Because of my experience with school, I lacked confidence in myself. I had been successful at the mall, but wasn’t sure I was cut out for much else.
Once we finished getting his vehicle set up, Charlie jumped into the back and said, “Bary, we’re going to test your hearing.”
Charlie fitted me for two hearing aids and offered me a job. I didn’t know it then, but he had changed my life dramatically. Not only did he help my hearing, which skyrocketed my confidence, he set me on a new path that I continue to follow to this day. Witnessing the positive changes in the lives of my first few patients made me realize there is nothing else I would rather do in this world. I want to help people. I want to make a difference.

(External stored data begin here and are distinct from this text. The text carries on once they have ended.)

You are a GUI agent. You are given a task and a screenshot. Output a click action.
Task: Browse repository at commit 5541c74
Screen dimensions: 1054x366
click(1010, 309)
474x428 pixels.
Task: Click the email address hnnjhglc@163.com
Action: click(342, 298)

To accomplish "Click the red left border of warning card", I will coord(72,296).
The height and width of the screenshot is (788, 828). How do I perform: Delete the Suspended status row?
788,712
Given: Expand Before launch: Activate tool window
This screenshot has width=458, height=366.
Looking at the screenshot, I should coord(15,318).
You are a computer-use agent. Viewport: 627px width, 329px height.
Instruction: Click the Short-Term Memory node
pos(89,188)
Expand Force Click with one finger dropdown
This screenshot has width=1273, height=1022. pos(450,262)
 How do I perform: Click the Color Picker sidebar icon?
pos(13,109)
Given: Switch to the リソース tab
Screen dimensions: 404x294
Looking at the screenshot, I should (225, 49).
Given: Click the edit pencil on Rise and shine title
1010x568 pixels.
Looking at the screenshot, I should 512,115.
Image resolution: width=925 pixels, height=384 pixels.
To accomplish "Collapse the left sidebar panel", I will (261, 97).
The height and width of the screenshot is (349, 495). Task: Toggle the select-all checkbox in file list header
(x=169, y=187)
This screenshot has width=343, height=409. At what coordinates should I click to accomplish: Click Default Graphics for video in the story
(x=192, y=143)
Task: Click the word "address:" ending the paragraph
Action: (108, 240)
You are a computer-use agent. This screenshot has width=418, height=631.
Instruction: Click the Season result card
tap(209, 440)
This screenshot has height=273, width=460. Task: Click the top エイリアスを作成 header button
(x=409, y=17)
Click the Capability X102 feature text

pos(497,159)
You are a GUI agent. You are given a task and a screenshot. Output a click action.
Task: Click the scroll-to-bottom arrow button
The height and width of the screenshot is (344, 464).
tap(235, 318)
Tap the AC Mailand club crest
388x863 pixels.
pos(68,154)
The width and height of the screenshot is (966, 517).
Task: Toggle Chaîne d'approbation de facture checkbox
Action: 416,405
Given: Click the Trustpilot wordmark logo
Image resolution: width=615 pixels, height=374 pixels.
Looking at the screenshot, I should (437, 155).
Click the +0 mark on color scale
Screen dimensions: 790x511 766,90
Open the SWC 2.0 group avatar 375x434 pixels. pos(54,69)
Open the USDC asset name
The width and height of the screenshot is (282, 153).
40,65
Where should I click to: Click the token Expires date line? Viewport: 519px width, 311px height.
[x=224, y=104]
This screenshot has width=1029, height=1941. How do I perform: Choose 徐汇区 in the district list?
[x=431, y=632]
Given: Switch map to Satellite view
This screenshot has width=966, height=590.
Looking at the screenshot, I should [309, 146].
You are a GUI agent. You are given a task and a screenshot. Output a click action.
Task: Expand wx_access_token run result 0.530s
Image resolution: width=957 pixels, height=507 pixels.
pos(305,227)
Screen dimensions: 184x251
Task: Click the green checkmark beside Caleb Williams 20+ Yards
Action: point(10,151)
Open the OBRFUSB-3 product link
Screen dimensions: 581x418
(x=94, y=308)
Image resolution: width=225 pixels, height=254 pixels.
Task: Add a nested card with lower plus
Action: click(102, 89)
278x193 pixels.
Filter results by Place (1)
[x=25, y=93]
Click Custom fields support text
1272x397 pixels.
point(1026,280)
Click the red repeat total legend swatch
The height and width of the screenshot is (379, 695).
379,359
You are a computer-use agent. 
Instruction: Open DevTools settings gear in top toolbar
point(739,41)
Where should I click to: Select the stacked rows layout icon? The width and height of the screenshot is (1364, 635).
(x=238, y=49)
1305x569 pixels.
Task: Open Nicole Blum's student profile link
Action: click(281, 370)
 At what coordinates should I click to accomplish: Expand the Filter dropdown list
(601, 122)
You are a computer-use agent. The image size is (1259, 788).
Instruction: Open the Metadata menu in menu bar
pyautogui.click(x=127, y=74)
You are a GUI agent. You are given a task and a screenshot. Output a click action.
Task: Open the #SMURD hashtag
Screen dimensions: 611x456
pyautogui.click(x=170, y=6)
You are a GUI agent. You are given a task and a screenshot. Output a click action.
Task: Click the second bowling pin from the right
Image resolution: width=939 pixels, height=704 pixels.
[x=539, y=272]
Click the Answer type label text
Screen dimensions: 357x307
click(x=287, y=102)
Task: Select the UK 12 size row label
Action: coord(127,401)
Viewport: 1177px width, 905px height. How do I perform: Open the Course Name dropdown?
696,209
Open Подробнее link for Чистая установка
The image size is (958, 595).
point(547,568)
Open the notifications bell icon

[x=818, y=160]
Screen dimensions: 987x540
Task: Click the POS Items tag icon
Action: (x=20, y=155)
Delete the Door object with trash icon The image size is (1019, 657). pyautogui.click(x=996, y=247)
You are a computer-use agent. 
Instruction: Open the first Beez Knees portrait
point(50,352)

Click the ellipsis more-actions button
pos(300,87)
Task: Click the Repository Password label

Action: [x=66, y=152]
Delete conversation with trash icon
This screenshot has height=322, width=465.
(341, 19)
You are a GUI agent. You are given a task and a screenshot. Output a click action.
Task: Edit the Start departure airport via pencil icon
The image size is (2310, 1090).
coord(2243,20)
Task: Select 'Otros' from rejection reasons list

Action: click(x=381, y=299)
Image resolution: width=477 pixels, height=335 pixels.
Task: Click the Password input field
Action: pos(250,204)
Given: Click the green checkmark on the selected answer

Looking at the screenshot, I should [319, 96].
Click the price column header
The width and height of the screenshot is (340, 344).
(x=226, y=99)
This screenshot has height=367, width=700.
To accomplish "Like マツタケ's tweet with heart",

Letting go of my preconceived notions about my abilities, I went back to school and finished my undergrad and set my sites on grad school.
Not long after graduation, Nina got pregnant with our first child. She had a child from a previous marriage and having children of our own wasn’t in the original plan. I spent years in school, taking a class or two a semester, but eventually finished my master’s in my 30s and my doctorate in my 40s.
It’s been a long road, but it’s been so worth it. Hearing is a passion of mine. If you’ve been considering getting your hearing checked, believe me when I say, it can change your life overnight.